◆ **What to work on**
Can you copy every one of the rows below word for word, leaving the pictures out of your answer?
··········
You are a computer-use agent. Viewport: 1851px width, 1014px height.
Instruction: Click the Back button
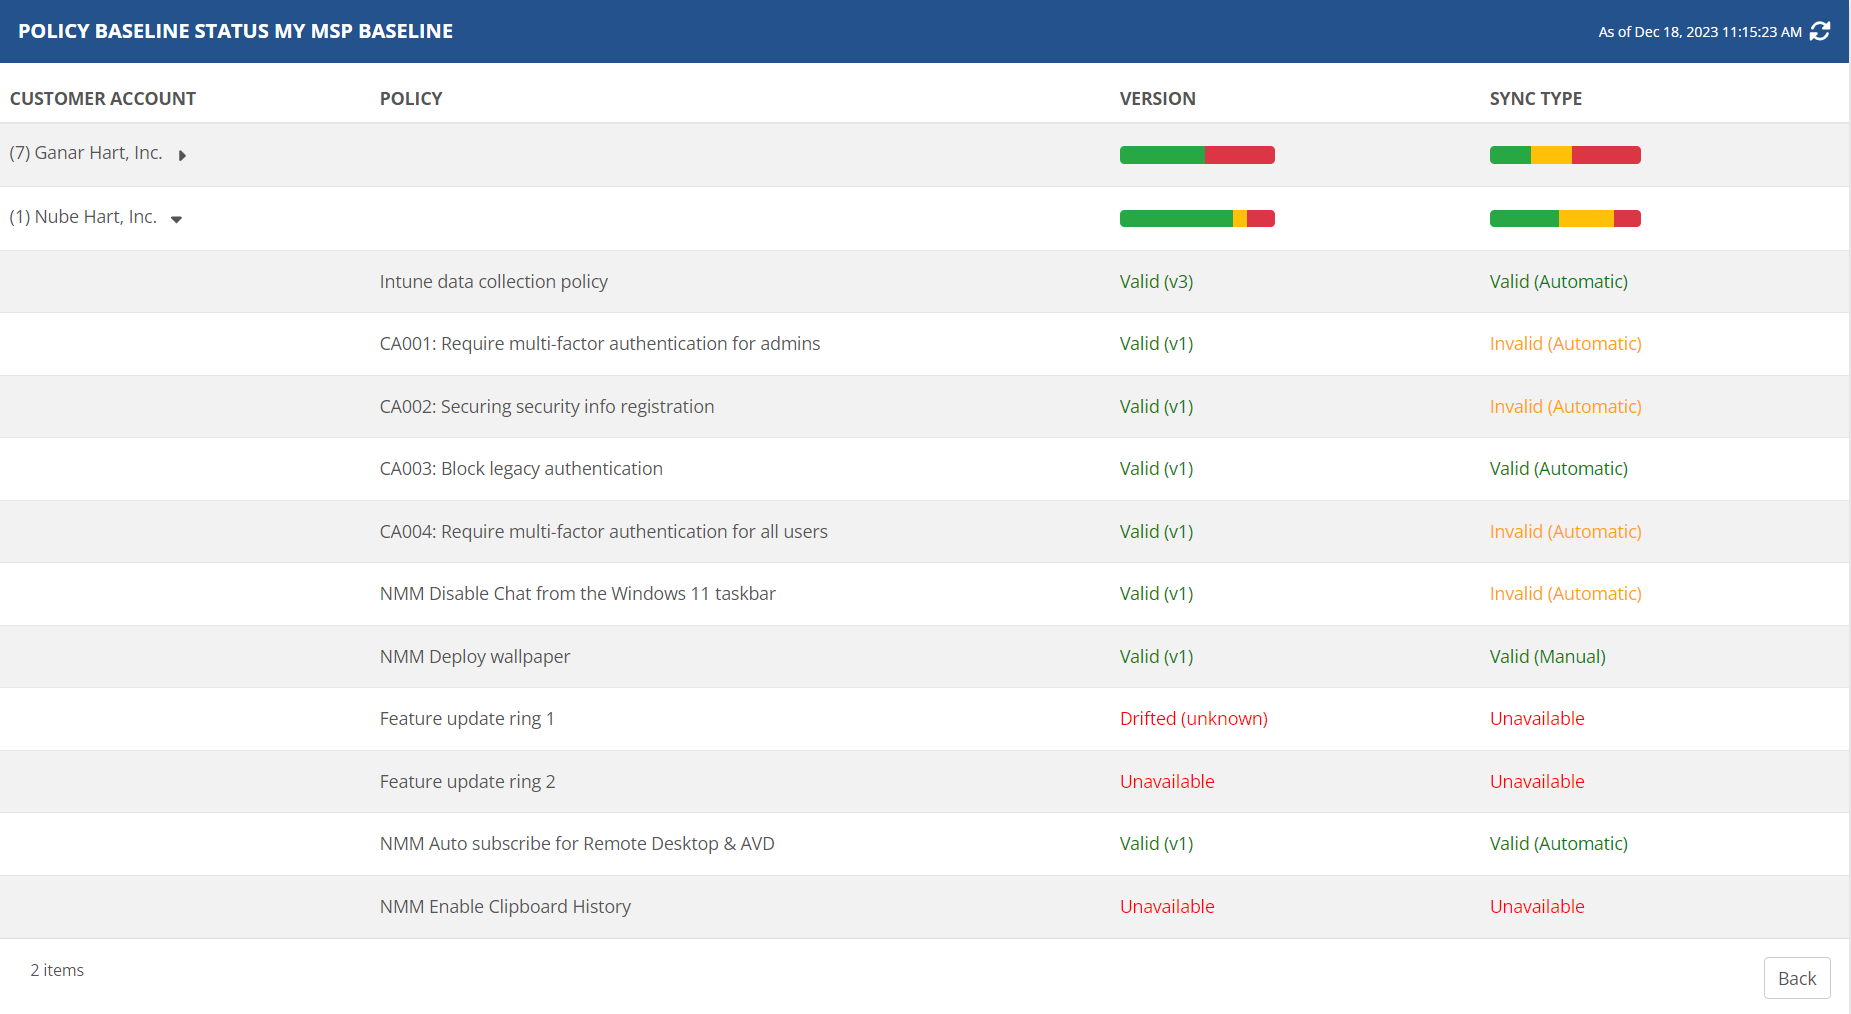pyautogui.click(x=1796, y=978)
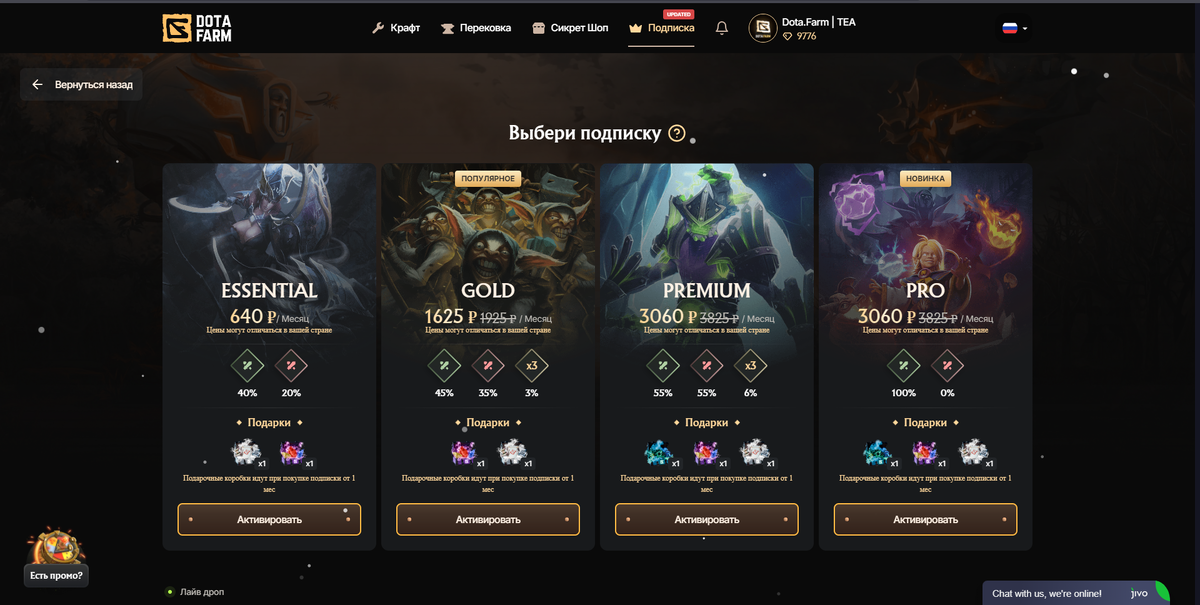Click the green 40% bonus icon in Essential

click(247, 366)
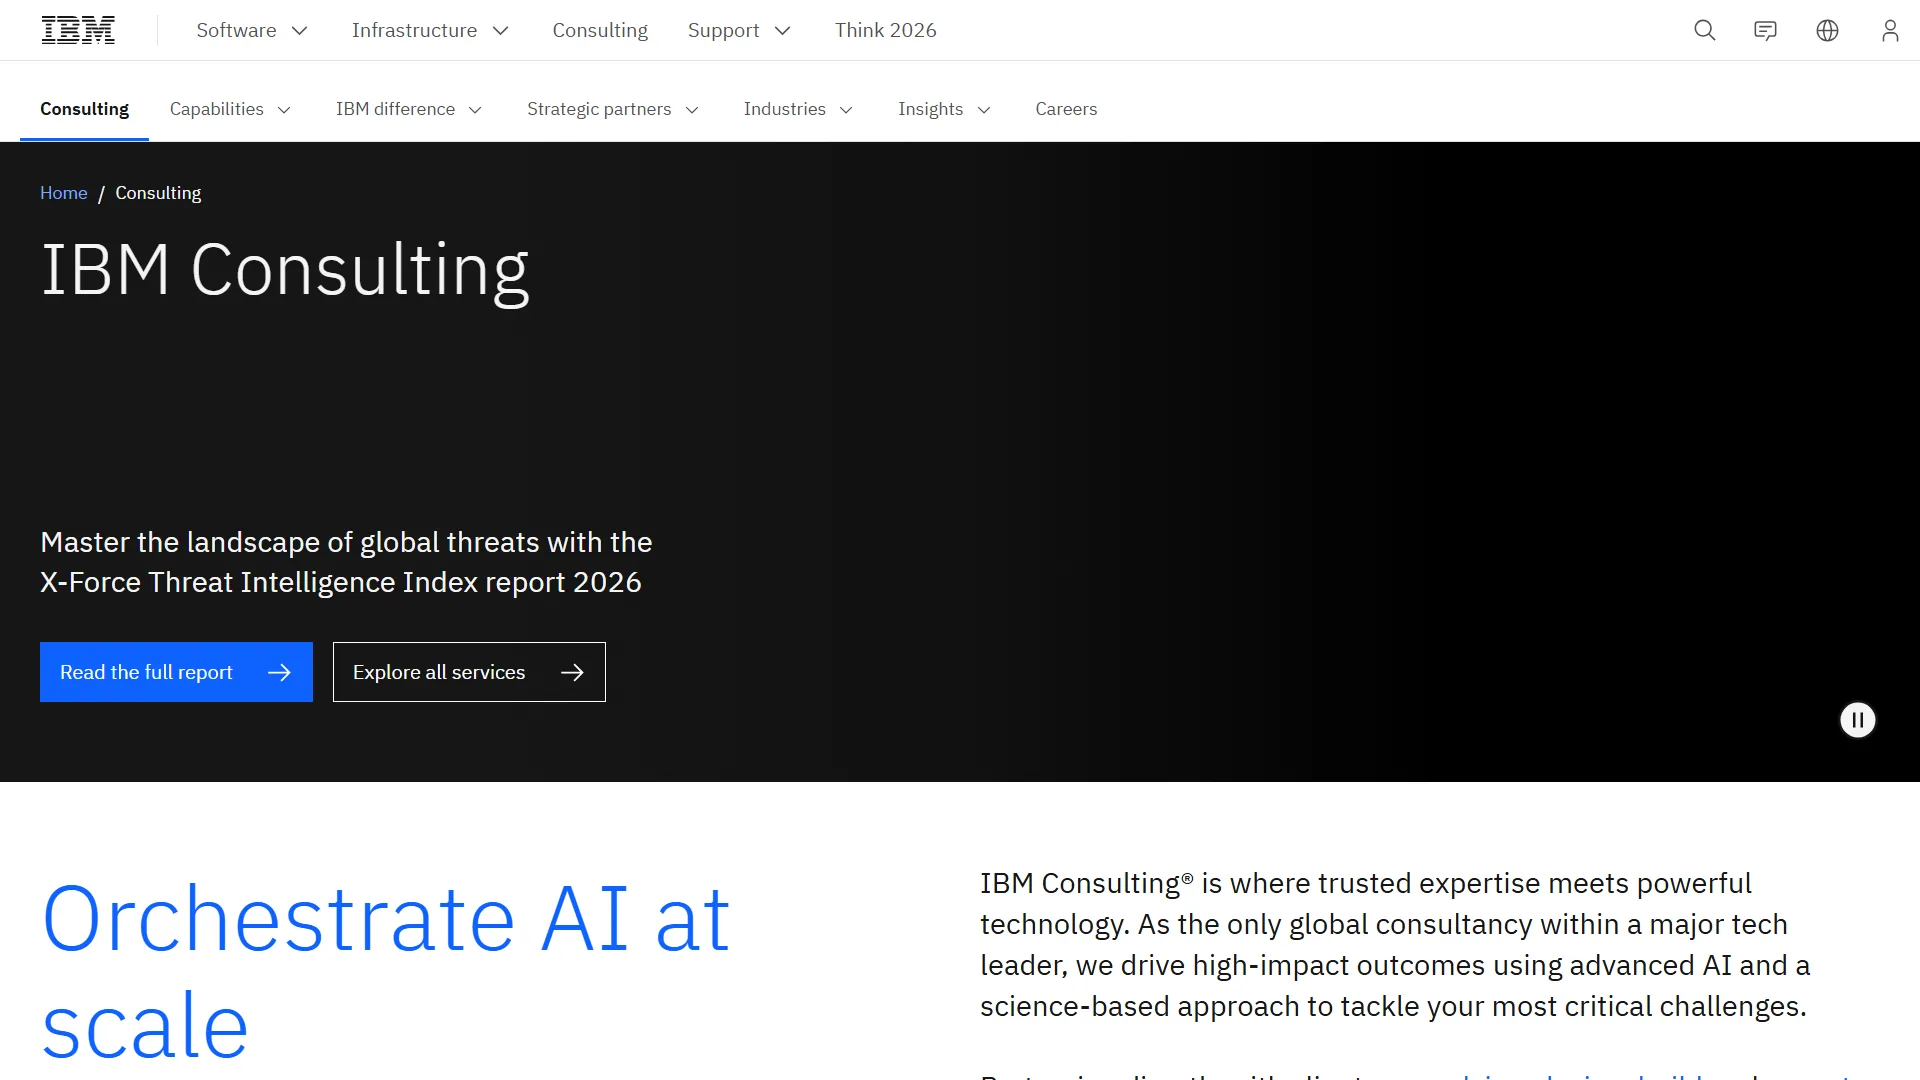Click the IBM logo

tap(77, 29)
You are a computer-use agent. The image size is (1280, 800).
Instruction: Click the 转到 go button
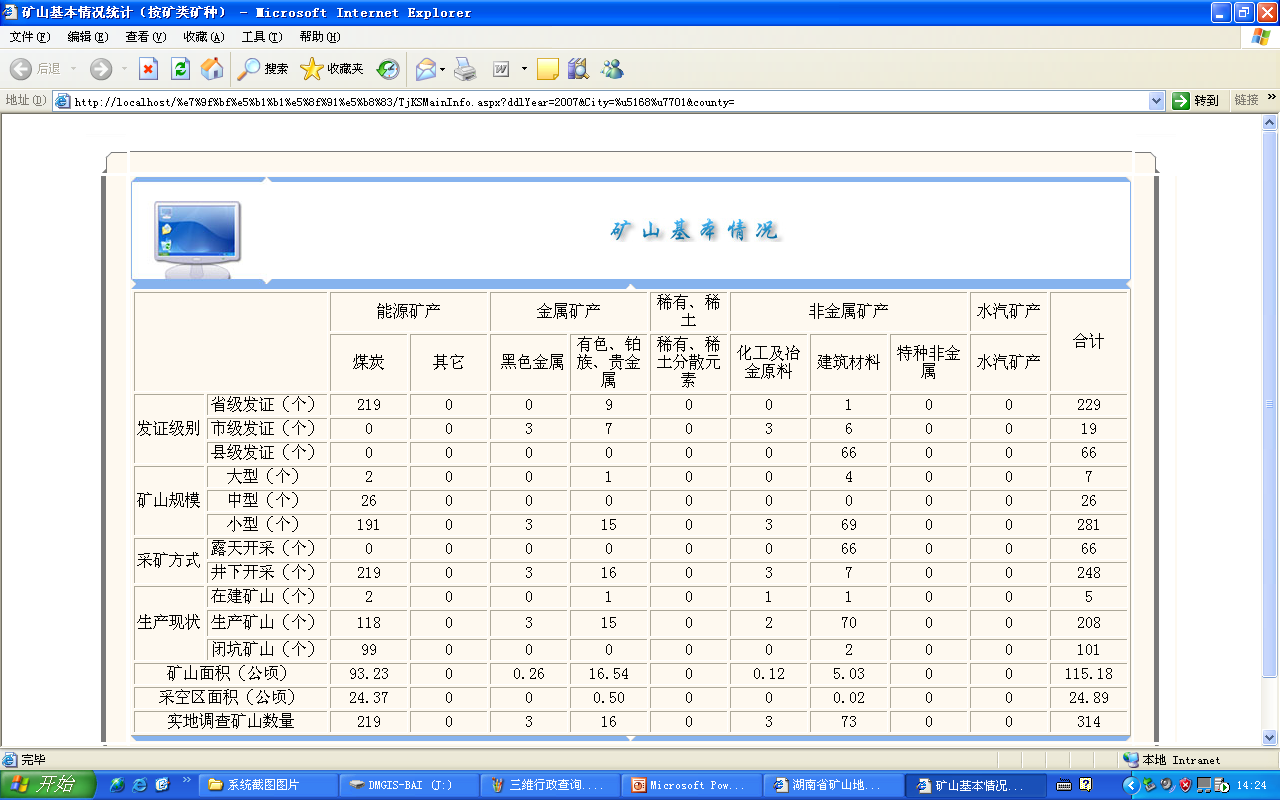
··········
◆ **Result for this exercise**
You are a computer-use agent. Viewport: 1851px width, 1014px height.
Instruction: Click the Back button
pyautogui.click(x=1796, y=978)
Click the green 40% bonus icon in Essential

click(247, 366)
Click the IBM logo

tap(77, 29)
You are a computer-use agent. The image size is (1280, 800).
Instruction: Click the 转到 go button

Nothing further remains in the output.